A non-US corporation that is “engaged in a trade or business in the United States” (or “ETBUS” for short) is subject to US tax.
Generally, a non-US corporation is ETBUS only when it has its own people on the ground in the US operating its business. Click here for an article that goes into more detail on this issue.
Then, a non-US corporation that’s ETBUS is subject to US tax on its income that’s “effectively connected” with the conduct of business in the US. In the fact pattern discussed above, there would need to be an allocation to determine how much of the company’s income is attributable to your work in the US and how much is attributable to the employees down in Puerto Rico.
The part of the income attributable to work in the US would be subject to US tax at graduated rates up to 35%.
Then, if the non-US corporation removes that income from the US, the amount removed would also be subject to the branch profits tax at 30%. Assuming that the income tax applies at the full 35% rate, the combined rate is 54.5% (which is 35% plus 30% of the remaining 65%).
So, if you live in the US and you operate a business that you hold through a Puerto Rican corporation, that Puerto Rican corporation is ETBUS and therefore subject to US tax (at a very high rate) on at least a portion of its income.
To avoid this,
you would need to move to Puerto Rico to operate your business. By doing that, your corporation would
no longer have “people on the ground” in the US and therefore wouldn’t pay US tax on its income.
2. NO REALLY, YOU DO HAVE TO ACTUALLY MOVE YOUR LIFE TO PUERTO RICO
Sometimes you’ll see offshore gurus say that you only need to spend at least 183 days per year in Puerto Rico. That’s true. It’s also incomplete.

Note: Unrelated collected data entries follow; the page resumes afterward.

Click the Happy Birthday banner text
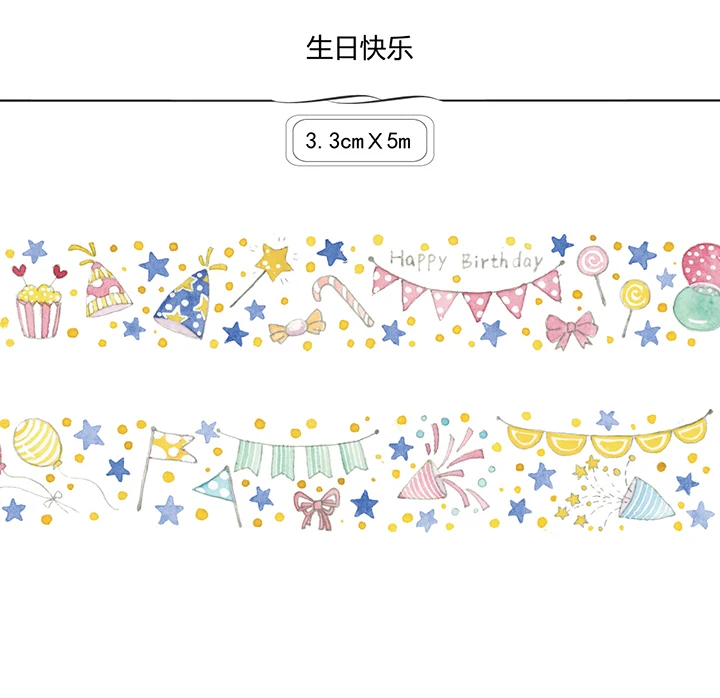coord(466,261)
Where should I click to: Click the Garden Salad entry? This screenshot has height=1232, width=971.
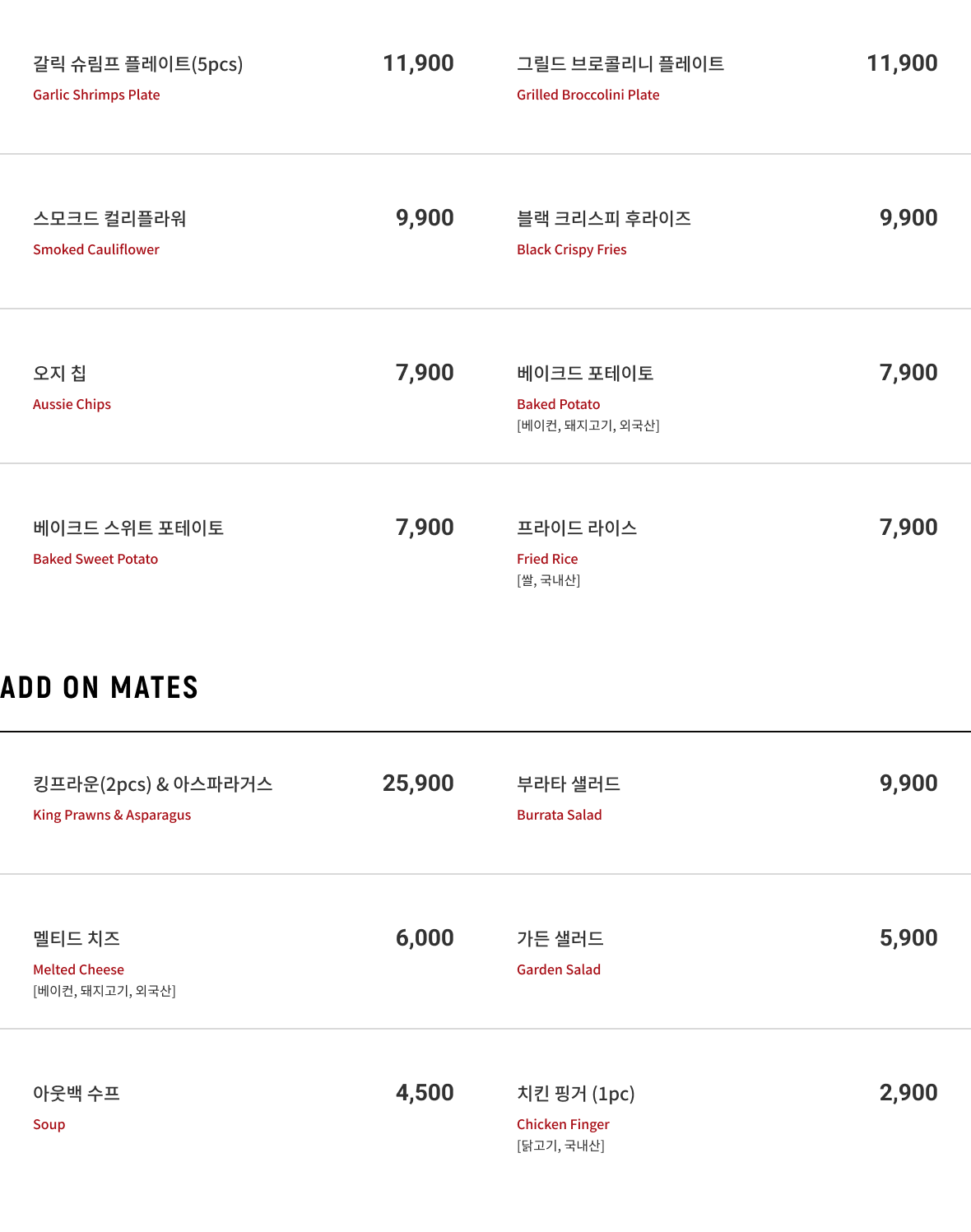pos(727,952)
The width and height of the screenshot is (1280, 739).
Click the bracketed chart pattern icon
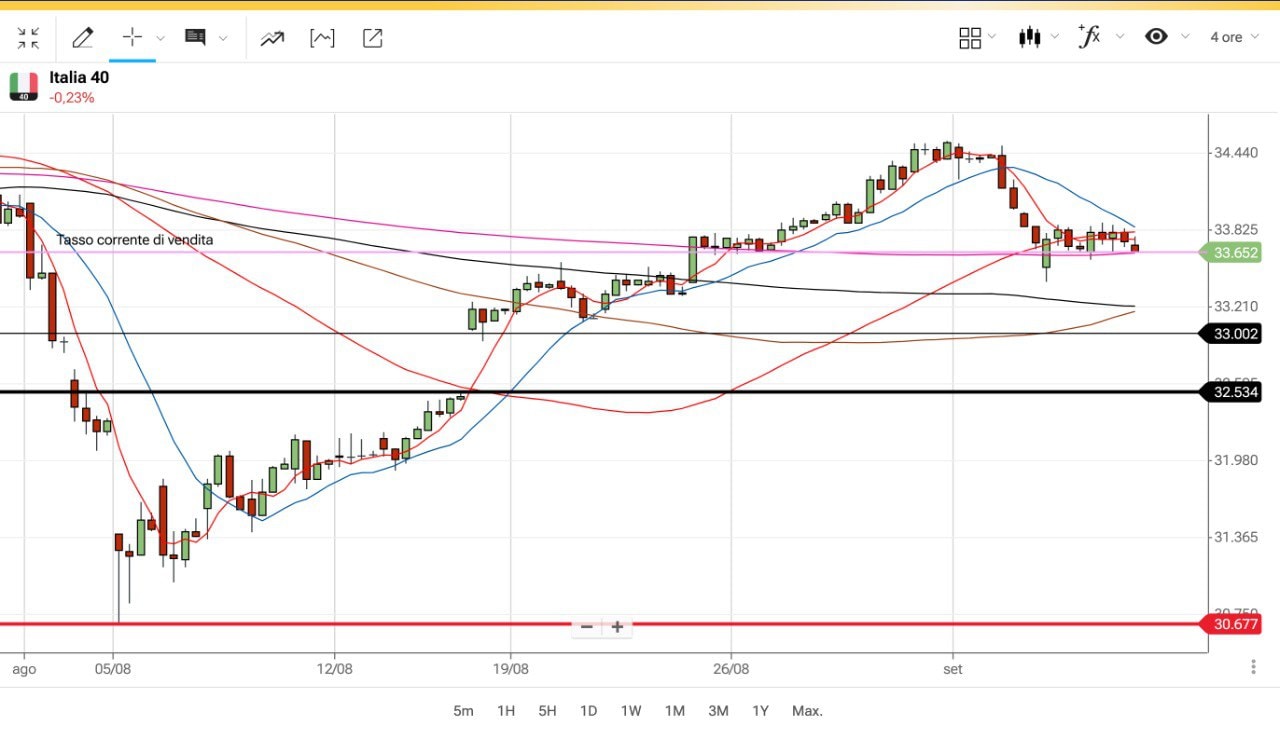coord(322,38)
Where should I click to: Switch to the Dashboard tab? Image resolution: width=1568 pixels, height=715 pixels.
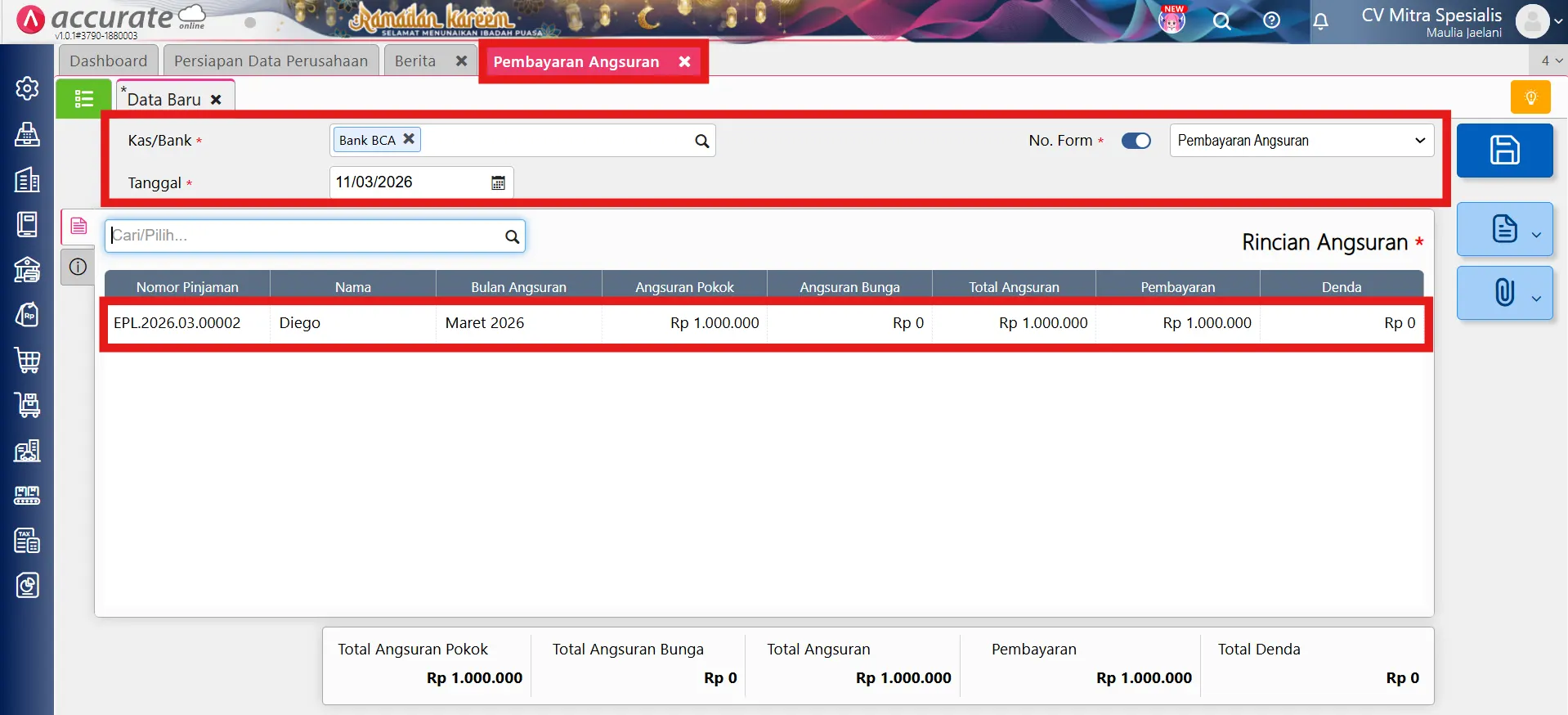(x=108, y=61)
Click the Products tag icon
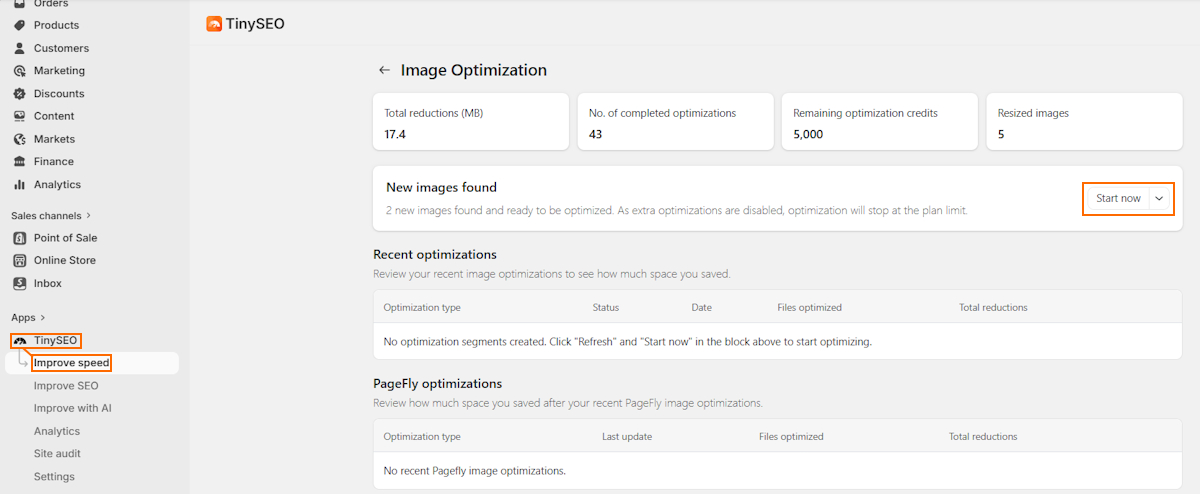 click(20, 25)
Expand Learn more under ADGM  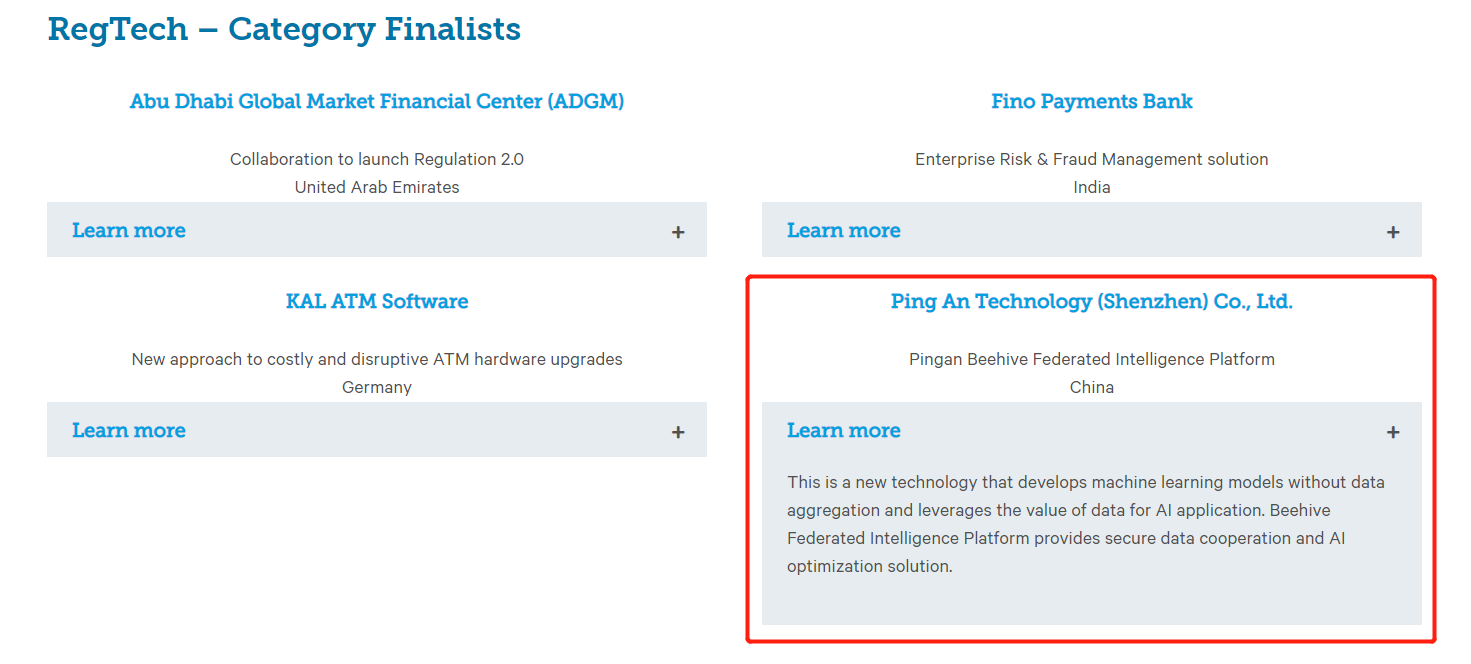[129, 230]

To no longer be subject to US tax and take advantage of the Puerto Rico tax incentives for a taxable year, you must be a “bona fide resident” of Puerto Rico for that entire taxable year. In addition to being in Puerto Rico for 183 days, you must also pass two additional tests:
You must not have a “tax home” outside of Puerto Rico, and
You must not have “closer connections” to any place other than Puerto Rico.
Your “tax home” is basically the locus of your economic activity. If you work in an office, that’s your tax home. So, you can’t be commuting back and forth between Puerto Rico and your office—you need to move the office to Puerto Rico.
Then, to pass the “closer connections” test,
you need to move the rest of your life to Puerto Rico as well. This test looks at a long list of factors to determine the place in the world that is really home for you. Some of these factors are as follows:
The location of your permanent home;
The location of your family;
The location of personal belongings, such as automobiles, furniture, clothing, and jewelry;
The location of social, political, cultural, professional, or religious organizations with which you have a current relationship;
The location where you conduct your routine personal banking activities;
The place where you conduct business activities (other than those that go into determining your tax home);
The location of the jurisdiction in which you hold a driver’s license;
The location of the jurisdiction in which you vote;
The location of charitable organizations to which you contribute; and
The country of residence you designate on forms and documents.
The IRS doesn’t specifically require that you get a Puerto Rican flag tattooed on your shoulder, but it certainly couldn’t hurt.
I had a client who wasn’t favorably impressed on his first trip to Puerto Rico, so he asked if he could buy a boat and anchor it just inside Puerto Rico’s territorial waters. Well, it would be pretty hard to meet the above factors in that case.